Mort smiled. “I’ve been working part time at the hardware after we finish on the crater. I take small stuff home no questions. For bigger stuff, I wait until we close, come back, and take what I want. Tillie never says anything.”

“She has to know, doesn’t she?”

“Sure she knows,” Eddy said. “You couldn’t take a nail out of there and she wouldn’t know it.”

“That’s theft.”

“Nah,” Mort said. “She never charges people if they don’t have money.”

“You’re supposed to ask, Mort.”

“Don’t lecture us, Meteor Man,” Eddy said. “We took a few parts for a still. You blew a fuckin’ mile-wide crater in the ground. Fuck her anyway. Fuck you, too.”

“The Seven Sisters,” Wayne said.

“What?” I asked.

“We were talking about the Pleiades,” Wayne said.

I passed on a second sip from the bottle.

“So what?” Mort asked.
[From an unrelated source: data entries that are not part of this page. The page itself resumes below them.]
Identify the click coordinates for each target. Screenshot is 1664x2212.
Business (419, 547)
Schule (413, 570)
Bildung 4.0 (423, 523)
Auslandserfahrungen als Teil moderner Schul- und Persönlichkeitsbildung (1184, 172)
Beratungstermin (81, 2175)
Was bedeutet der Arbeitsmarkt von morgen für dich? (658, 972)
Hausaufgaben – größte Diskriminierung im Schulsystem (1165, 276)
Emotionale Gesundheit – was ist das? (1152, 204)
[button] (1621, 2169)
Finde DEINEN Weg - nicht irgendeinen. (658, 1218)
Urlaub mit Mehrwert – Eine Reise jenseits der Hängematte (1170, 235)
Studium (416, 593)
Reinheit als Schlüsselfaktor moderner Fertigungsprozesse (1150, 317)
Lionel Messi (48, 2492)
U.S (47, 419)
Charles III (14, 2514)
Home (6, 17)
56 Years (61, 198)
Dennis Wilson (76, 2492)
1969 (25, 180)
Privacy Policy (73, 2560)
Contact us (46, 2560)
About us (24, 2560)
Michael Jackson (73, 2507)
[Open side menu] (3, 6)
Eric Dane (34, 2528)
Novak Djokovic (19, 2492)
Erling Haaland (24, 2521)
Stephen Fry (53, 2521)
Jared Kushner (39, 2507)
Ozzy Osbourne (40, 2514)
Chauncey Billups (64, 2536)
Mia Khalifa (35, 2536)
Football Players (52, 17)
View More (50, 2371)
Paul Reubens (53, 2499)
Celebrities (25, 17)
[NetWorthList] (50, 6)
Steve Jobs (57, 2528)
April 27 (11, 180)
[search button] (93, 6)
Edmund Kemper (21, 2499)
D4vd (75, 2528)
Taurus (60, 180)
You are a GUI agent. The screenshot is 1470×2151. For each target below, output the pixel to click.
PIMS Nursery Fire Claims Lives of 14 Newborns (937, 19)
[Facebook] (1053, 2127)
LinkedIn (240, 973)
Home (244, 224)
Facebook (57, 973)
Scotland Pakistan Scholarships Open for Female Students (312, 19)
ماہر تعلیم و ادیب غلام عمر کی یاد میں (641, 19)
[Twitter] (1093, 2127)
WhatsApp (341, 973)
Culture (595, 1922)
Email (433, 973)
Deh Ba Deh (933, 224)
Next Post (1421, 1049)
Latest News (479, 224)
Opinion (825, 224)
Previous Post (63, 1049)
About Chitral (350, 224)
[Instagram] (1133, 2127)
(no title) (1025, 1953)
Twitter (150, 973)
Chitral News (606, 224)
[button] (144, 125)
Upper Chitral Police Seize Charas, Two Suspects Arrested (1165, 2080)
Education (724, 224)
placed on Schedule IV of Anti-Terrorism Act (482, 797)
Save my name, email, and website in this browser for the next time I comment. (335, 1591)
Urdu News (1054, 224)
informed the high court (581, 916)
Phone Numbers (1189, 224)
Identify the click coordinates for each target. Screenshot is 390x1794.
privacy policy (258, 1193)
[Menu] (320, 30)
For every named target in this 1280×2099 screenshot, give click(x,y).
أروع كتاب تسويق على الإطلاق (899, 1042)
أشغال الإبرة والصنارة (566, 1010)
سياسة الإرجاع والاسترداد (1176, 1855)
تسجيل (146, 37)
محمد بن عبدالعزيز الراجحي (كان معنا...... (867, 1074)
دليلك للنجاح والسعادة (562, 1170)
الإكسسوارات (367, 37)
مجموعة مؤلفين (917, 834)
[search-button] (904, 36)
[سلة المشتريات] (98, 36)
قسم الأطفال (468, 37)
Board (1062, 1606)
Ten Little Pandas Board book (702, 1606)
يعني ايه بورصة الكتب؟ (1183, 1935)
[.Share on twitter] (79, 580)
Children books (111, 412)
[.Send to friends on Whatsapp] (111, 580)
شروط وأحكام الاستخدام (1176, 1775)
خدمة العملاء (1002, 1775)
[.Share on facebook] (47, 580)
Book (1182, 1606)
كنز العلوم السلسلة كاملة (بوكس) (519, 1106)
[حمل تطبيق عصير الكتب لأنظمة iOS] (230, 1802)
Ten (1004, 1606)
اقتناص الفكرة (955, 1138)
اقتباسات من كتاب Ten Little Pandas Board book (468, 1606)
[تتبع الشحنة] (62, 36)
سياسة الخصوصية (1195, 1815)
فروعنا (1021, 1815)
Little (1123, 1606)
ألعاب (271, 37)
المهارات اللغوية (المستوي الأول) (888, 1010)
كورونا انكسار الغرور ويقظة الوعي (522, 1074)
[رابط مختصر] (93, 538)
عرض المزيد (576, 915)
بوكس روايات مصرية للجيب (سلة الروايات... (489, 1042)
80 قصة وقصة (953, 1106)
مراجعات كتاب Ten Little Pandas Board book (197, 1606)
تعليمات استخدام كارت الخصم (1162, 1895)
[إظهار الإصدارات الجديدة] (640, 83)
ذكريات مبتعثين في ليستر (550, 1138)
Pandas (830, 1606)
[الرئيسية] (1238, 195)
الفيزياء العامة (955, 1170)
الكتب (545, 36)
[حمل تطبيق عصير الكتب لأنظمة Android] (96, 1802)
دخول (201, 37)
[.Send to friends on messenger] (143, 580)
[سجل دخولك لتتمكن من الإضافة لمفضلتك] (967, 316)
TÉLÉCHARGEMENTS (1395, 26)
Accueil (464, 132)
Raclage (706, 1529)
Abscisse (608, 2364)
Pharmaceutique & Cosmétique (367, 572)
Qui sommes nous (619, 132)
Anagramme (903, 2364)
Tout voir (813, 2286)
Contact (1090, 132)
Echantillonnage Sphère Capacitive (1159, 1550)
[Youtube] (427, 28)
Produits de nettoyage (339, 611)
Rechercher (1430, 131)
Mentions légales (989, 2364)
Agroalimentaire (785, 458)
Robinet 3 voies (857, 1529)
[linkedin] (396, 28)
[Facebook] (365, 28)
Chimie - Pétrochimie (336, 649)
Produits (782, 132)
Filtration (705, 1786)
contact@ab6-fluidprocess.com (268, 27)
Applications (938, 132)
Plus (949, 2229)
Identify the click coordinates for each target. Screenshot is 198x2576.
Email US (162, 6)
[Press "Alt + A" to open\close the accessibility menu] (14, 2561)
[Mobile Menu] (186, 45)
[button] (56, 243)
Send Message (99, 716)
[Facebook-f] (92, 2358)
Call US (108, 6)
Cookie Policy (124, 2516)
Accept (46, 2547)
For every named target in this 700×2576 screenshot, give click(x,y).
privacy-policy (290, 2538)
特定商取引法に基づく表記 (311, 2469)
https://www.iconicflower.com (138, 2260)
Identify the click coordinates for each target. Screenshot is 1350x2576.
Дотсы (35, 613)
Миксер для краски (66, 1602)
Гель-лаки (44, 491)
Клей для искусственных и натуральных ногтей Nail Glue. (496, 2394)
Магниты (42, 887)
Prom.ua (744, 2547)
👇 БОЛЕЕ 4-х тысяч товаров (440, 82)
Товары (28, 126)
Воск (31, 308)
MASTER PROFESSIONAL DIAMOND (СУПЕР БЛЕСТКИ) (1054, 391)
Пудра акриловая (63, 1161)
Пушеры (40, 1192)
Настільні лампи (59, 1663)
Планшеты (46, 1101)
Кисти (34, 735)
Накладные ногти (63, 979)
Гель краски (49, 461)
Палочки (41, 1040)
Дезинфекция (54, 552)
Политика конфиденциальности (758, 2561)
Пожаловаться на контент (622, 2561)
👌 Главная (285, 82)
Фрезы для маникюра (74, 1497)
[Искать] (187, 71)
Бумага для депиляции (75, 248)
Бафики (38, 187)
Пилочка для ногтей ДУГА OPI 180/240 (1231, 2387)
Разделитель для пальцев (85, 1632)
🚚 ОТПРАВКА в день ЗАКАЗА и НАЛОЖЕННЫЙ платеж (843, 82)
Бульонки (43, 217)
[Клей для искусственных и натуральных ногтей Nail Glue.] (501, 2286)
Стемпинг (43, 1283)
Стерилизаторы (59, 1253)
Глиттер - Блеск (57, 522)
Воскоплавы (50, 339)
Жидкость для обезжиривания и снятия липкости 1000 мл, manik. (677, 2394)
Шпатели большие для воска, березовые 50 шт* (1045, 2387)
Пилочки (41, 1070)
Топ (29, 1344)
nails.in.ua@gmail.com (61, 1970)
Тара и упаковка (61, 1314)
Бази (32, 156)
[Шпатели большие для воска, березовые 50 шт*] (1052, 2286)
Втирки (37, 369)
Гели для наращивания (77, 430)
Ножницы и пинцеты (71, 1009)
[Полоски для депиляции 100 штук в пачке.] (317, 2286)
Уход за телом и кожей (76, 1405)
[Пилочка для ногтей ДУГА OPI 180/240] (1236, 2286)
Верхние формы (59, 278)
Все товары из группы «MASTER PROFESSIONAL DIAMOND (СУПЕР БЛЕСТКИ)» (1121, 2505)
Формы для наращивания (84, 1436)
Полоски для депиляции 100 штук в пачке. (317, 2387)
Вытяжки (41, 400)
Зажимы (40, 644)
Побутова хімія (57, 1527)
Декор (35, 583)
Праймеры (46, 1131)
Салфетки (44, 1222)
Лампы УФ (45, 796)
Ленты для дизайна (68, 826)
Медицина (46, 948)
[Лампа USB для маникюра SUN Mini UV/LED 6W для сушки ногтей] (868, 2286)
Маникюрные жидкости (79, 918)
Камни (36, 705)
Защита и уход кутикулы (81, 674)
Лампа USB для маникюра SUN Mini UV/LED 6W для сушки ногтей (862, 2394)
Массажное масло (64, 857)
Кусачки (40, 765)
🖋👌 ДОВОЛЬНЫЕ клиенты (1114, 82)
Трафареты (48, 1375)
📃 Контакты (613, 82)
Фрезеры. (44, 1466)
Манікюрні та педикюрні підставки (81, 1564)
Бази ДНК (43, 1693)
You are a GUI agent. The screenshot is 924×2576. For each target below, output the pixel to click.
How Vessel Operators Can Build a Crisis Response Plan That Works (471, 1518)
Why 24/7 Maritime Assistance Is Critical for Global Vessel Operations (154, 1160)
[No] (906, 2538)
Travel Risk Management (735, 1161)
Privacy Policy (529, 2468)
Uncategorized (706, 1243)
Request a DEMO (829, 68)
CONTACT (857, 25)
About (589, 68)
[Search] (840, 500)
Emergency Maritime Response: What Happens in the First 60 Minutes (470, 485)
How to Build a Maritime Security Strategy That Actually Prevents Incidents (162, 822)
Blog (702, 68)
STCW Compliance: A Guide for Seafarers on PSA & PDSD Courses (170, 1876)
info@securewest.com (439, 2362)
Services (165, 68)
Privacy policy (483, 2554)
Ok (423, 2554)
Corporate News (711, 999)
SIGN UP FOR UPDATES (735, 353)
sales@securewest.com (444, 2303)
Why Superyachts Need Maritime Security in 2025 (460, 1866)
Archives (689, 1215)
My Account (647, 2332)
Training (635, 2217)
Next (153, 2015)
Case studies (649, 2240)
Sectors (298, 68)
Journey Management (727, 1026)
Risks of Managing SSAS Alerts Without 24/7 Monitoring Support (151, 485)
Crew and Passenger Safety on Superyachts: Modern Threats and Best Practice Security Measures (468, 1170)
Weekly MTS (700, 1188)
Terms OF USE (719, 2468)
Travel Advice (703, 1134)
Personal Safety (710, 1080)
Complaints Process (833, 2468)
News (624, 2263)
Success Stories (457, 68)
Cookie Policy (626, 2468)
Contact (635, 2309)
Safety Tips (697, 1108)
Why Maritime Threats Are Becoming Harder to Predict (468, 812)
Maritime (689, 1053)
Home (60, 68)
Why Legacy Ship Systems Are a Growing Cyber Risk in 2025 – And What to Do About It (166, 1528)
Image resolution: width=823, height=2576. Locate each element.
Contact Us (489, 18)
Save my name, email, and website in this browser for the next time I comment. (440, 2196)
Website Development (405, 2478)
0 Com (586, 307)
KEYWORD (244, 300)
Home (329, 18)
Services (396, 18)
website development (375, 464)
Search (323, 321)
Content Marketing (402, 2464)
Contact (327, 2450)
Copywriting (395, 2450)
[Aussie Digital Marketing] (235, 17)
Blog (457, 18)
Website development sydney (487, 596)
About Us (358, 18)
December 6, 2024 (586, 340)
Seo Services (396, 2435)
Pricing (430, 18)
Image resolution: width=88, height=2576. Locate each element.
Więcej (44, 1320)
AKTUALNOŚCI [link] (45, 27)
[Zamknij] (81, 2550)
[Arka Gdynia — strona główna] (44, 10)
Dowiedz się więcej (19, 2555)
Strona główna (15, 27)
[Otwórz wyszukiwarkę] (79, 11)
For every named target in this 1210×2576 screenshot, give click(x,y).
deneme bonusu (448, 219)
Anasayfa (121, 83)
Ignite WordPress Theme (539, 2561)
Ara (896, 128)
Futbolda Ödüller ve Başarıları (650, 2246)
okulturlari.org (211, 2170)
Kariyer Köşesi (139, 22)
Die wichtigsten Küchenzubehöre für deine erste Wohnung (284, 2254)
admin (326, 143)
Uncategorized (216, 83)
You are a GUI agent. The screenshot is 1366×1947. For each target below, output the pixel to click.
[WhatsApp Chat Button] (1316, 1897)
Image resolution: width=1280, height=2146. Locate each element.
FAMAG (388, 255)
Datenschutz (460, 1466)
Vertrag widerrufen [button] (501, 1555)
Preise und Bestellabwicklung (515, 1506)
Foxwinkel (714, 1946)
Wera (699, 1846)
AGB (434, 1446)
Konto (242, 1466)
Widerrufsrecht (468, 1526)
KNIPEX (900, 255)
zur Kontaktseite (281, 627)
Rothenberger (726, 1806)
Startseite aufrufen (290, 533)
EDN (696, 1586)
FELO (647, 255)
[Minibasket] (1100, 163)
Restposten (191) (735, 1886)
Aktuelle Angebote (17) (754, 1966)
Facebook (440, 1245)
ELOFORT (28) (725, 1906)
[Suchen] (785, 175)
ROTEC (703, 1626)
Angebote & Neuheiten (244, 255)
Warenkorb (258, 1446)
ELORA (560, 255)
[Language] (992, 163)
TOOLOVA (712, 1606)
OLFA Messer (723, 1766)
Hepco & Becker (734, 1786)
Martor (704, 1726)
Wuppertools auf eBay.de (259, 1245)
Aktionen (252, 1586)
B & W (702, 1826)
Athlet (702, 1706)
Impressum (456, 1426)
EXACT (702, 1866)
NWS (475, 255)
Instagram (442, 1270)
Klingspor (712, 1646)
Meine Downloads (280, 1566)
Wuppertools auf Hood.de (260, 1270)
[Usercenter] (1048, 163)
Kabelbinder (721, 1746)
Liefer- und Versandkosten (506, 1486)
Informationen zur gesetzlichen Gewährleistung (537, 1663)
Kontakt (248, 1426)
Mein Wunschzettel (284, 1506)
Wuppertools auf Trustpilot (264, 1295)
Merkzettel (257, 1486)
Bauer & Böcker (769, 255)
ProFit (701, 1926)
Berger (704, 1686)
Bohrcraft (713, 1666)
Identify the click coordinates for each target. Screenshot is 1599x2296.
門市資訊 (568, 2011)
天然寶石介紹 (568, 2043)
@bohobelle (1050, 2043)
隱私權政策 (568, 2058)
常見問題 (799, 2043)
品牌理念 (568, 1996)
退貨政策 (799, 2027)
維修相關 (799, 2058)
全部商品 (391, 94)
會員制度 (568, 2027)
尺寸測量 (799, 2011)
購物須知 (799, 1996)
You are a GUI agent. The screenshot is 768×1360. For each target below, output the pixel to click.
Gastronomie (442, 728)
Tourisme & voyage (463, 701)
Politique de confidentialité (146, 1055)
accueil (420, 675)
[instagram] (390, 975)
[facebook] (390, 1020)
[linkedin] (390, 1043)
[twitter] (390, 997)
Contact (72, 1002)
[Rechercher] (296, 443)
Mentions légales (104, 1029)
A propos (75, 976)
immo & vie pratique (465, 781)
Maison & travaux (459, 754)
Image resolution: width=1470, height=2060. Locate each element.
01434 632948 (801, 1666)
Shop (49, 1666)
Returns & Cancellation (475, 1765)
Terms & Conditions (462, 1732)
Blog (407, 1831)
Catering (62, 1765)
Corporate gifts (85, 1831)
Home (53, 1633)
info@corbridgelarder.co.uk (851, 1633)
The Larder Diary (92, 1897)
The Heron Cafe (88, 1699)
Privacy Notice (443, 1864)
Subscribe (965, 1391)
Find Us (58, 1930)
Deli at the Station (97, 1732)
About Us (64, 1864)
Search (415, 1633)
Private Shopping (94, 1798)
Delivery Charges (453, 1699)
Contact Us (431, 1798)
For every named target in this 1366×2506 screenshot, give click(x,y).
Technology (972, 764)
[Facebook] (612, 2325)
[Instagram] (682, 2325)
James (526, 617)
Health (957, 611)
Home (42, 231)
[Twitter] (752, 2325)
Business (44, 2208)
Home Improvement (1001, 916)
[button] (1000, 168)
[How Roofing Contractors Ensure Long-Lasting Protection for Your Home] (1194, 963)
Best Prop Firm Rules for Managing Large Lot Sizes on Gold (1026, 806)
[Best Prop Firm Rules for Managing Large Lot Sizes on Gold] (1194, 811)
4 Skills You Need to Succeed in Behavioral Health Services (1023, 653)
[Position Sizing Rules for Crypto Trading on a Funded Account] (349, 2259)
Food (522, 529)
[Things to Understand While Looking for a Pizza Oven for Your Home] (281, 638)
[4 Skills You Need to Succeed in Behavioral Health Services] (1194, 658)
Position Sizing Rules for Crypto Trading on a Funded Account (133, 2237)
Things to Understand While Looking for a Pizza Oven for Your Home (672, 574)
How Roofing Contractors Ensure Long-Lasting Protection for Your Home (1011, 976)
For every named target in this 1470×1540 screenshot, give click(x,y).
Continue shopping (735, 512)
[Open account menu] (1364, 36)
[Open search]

He took a long swig, and some of it flowed down his chin.

“Simple, Mort my boy,” Eddy said, “the night sky is wrong.” Eddy seemed to take this seriously. Like he was mad about it.

“The constellations are shifted,” Wayne said.

“Right,” Eddy said. “I’ll lay it out for ya, Mort. None of us witnessed the so called Apocalypse, right? Who knows how long things went on. Just how long do you think it’s been, Meteor Man?”

“No idea. There’s a Region 2021 down the line, but no one will say if there’s another after that.”

“Or another, and another? We have no idea how long things went on. Wayne says at least 13,000 years. Maybe it’s 26,000? 130,000? Maybe these Zoës are evolved humans. We could be as out of date as a cave man. What would a cave man think if he witnessed the Trinity a-bomb test? Saw a B2 stealth bomber on a low flyby? Hell, five minutes of Maude would have him kissing your feet.”

“And begging for mercy,” Wayne said.

Mort drained the last of the bottle into his mouth then filled the bowl again. I decided I’d had enough.

“Or maybe,” Eddy said, “these Zoës aren’t evolved humans. Maybe they aren’t human at all. Do you see any Zoës here at the dance? Do you ever see any of them at any of the dances? Concerts? Gallery openings? Poetry readings? Hell, game nights even? Socializing in any way? If they’re human, why won’t they mix with us? Ever think about that? Hell, maybe we’ve been kidnapped. Where in the galaxy are we?”